2. State or national parks can offer everyone a variety of experiences so make a point of exploring these areas. They’re often free too! Outings to zoos, botanical gardens, aquariums, planetariums and farms can also give your children further opportunities to explore. Many offer special classes, camps and workshops, particularly during the summer months, so be sure to check those out.
3. Check with your local YMCA, 4-H group, community recreation center and library to see what offerings are available. Maker’s Groups are also sprouting up everywhere these days so check them out to see if they have special workshops or play days for children and teens.
4. Set an example! Share your own curiosity. Wonder aloud and ask questions. Grab a pair of binoculars, go birding with your children and make a hobby out of identifying and learning about the birds you see on your hikes. Subscribe to National Geographic, National Geographic Kids or Ranger Rick and keep the issues readily available on the coffee table. See an interesting bug in the backyard? Pull out the magnifying glass and let your children have a good close-up look at the colors, body structure and movements of the critter. Take the opportunity to watch a spider weave its web or to see a butterfly emerge from its cocoon.
5. Encourage your teen to play video games! Minecraft is a wildly popular game that helps to pique interest in the science of coding and helps to learn the basics of programming all while building complex worlds with educational add-ons.
A word about stereotypes:
Studies show that in elementary school, just as many girls are excited about and have an interest in science as boys. By the eighth grade, however, boys are twice as likely to be interested in science, math and technology. As a parent there are many ways you can continue to support your daughter's love of science. Encourage her to watch science related shows on television, learn about nature and the world around her and to tinker with computers. Find out what interests her and explore those areas.
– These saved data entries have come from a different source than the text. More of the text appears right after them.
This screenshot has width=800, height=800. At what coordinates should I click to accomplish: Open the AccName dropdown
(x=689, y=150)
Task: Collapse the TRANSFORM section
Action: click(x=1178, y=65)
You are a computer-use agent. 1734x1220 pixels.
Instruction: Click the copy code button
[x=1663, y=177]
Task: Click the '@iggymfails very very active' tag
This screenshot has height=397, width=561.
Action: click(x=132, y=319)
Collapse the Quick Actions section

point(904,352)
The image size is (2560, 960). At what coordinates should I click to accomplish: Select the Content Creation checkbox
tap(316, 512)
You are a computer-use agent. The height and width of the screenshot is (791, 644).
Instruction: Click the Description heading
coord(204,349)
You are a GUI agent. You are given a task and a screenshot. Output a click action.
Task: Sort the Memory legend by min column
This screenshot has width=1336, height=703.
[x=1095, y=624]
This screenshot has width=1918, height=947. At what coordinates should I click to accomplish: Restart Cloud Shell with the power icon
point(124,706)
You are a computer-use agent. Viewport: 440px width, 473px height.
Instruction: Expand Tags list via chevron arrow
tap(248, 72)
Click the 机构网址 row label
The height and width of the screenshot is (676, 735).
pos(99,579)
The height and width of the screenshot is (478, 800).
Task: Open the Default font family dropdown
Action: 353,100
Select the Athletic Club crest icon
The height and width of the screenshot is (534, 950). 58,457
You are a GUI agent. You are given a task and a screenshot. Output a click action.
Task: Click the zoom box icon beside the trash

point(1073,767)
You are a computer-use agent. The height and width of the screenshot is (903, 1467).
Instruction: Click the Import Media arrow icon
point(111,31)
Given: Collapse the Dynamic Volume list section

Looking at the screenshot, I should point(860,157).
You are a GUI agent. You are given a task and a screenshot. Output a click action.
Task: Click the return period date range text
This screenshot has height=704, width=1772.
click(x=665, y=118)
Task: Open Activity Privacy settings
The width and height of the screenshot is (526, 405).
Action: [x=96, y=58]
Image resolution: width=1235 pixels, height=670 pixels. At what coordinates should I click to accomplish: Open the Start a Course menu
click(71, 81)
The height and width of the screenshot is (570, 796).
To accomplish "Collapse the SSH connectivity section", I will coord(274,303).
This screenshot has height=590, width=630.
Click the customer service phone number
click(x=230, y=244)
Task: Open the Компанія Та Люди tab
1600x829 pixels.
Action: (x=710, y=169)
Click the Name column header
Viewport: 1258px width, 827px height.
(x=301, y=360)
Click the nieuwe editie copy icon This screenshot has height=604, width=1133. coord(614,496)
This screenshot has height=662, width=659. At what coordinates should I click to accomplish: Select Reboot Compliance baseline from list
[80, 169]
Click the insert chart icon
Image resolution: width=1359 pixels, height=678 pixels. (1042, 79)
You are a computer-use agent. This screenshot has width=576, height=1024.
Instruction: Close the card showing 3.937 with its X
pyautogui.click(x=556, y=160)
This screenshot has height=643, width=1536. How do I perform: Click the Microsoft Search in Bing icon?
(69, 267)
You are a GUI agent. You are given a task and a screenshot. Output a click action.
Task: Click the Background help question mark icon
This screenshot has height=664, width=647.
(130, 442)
Introduce your sons and daughters to female doctors, veterinarians, engineers and other scientists. Perhaps invite these women to be a speaker at school, in your child’s Scout troop or other group and lead a fun activity. Make sure to carefully listen when your daughter asks questions and if you don’t know the answer, make that an opportunity for both of you to investigate, explore and learn.
Science is for everyone! We use it every day. Look for family opportunities to explore, question, research, play and discover. You’ll be enhancing your children’s education and giving them a scientific curiosity that will benefit them for a lifetime.